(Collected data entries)
★ ★ ★ ★ ★

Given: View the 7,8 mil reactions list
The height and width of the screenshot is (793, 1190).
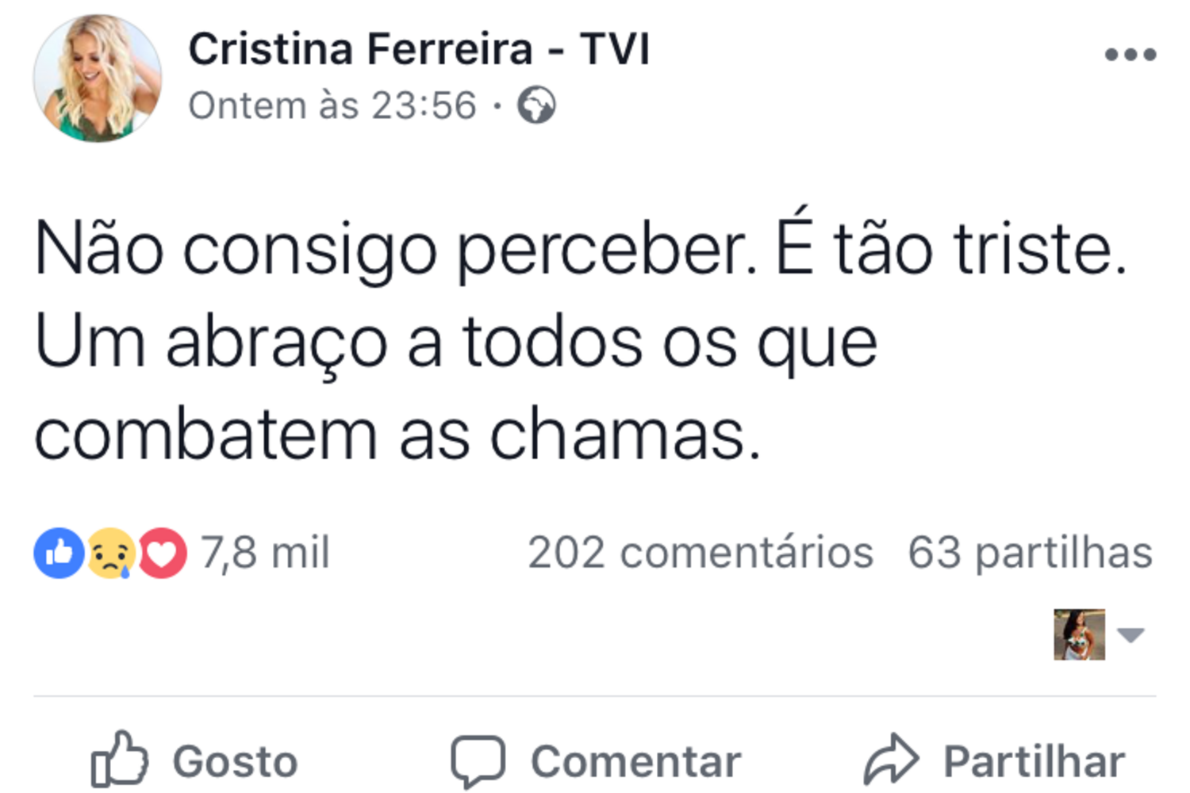Looking at the screenshot, I should (264, 553).
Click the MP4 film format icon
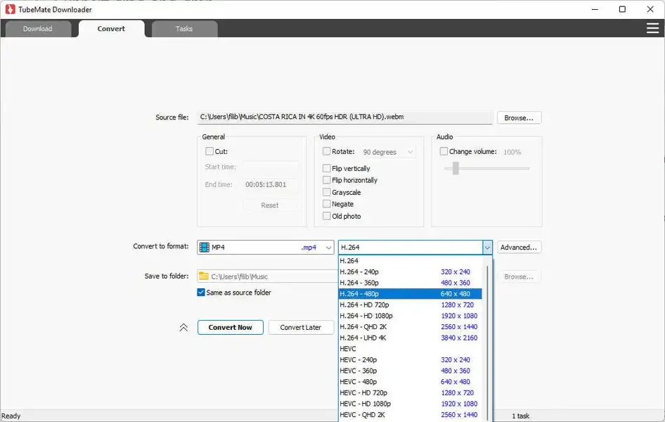The image size is (665, 422). (205, 248)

★ ★ ★ ★ ★

**EXERCISE DESCRIPTION**
For each record, return its text exactly and leave any picture out.

**TASK OUTPUT**
Given: View the 7,8 mil reactions list
The height and width of the screenshot is (793, 1190).
Looking at the screenshot, I should (264, 553).
Click the MP4 film format icon
The image size is (665, 422). (205, 248)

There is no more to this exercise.